The Salzberg findings also came up with a more complete proteome of the ostrich and the previously reported “T. Rex proteins” now found a perfect match in the ostrich sequence suggesting contamination on Schweitzer’s part. The same was true of unreported hemoglobin proteins in the Schweitzer data that also turned out to be a perfect match to ostrich.

A Paleo Fight
There is a paleontological fight going on here. Both opposing hypotheses can’t be right. The opposing forces need to get together and not wait several years between successive arguments. Heretics are sometimes right. Those who test assertions should be considered.

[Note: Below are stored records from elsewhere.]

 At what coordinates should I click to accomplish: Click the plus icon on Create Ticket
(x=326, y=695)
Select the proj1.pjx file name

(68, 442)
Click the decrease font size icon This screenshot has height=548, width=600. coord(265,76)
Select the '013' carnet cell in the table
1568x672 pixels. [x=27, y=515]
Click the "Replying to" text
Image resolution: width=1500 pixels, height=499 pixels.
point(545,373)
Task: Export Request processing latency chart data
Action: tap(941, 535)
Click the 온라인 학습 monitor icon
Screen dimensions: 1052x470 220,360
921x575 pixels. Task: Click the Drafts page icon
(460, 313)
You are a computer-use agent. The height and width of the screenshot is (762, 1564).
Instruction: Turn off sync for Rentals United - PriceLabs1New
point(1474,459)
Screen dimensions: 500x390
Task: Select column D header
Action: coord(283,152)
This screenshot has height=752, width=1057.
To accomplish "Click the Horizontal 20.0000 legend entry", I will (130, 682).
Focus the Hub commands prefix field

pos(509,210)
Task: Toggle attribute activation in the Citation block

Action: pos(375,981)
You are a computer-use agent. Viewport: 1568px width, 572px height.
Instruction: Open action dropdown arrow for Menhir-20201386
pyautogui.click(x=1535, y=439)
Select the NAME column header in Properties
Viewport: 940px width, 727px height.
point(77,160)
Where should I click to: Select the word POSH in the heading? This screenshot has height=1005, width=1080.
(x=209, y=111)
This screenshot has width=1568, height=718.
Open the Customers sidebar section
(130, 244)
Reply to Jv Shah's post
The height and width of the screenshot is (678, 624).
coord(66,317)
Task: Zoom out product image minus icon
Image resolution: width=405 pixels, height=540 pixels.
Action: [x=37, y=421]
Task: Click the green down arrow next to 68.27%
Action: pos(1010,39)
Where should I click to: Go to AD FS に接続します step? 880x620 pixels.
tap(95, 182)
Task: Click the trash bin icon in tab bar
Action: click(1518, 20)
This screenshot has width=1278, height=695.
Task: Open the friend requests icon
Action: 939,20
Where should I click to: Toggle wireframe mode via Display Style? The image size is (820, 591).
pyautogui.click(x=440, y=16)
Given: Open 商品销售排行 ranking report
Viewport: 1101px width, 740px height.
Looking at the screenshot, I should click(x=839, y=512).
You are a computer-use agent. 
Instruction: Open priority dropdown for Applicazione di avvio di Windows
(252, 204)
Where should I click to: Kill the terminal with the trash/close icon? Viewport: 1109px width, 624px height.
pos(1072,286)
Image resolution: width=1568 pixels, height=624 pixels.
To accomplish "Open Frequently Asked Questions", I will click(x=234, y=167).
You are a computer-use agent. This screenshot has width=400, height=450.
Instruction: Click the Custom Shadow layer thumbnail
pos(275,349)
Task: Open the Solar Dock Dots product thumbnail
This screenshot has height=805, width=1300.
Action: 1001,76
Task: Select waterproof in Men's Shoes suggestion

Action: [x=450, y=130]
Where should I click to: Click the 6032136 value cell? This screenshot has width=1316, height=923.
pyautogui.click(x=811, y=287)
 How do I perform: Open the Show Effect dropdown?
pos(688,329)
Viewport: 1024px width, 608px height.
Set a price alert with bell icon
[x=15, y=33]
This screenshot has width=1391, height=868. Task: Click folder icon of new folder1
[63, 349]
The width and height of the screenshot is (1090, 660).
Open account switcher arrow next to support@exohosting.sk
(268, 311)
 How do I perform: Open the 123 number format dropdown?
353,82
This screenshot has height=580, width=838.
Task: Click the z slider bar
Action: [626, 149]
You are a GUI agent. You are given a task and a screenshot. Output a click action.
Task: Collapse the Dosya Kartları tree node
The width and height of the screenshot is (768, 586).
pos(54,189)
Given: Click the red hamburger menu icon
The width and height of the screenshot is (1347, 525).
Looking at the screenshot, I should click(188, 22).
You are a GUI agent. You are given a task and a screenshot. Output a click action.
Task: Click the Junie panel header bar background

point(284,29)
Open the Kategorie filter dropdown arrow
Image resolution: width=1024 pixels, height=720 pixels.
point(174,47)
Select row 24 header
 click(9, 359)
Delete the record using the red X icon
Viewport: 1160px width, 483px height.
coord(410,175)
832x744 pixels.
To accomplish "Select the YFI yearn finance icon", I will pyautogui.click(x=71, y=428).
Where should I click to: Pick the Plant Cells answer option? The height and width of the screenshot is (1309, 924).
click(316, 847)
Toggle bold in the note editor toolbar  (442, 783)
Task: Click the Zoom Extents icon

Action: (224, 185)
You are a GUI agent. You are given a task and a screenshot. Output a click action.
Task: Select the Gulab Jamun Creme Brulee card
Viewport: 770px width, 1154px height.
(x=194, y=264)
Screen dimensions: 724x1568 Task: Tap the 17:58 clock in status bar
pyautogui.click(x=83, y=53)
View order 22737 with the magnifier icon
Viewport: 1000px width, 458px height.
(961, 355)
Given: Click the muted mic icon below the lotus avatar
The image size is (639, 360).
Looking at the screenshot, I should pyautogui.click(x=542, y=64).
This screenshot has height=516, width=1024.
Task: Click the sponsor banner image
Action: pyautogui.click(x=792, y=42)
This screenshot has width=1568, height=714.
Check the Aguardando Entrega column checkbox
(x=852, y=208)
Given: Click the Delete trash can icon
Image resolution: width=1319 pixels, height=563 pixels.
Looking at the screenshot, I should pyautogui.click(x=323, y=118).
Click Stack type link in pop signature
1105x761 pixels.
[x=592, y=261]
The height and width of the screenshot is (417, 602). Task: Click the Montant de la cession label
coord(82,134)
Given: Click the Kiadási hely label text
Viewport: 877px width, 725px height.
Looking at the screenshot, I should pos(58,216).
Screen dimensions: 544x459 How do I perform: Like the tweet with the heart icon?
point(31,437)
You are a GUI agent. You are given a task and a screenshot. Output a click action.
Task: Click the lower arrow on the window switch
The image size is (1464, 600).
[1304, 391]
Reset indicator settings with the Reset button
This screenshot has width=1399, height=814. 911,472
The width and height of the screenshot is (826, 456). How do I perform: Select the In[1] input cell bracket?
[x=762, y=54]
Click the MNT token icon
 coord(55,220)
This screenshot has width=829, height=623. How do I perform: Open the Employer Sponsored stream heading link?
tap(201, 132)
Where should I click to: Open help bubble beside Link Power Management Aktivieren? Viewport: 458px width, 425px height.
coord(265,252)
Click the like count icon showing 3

As always, I encourage readers to see specimens, make observations and come to your own conclusions. Test. Test. And test again.

Evidence and support in the form of nexus, pdf and jpeg files will be sent to all who request additional data.

Kaye TG, Gaugler G and Sawlowicz 2008. Dinosaurian Soft Tissues Interpreted as Bacterial Biofilms. PLoS ONE 3(7): e2808. doi:10.1371/journal.pone.0002808
Peterson JE, Lenczewski ME, Scherer RP 2010. Influence of Microbial Biofilms on the Preservation of Primary Soft Tissue in Fossil and Extant Archosaurs. PLoS ONE 5(10): e13334. doi:10.1371/journal.pone.0013334
Salzberg S et al. 2011 abstract. DNA, dinosaurs and metagenomics: a new tool for mass identification of DNA from fossil bone. Journal of Vertebrate Paleontology abstracts 2011.
San Antonio JD, Schweitzer MH, Jensen ST, Kalluri R, Buckley M, et al. 2011. Dinosaur Peptides Suggest Mechanisms of Protein Survival. PLoS ONE 6(6): e20381. doi:10.1371/journal.pone.0020381
Schweitzer MH, Wittmeyer JL, Horner JR, Toporski JK 2005. Soft-tissue vessels and cellular preservation in Tyrannosaurus rex. Science 307: 1952–1955.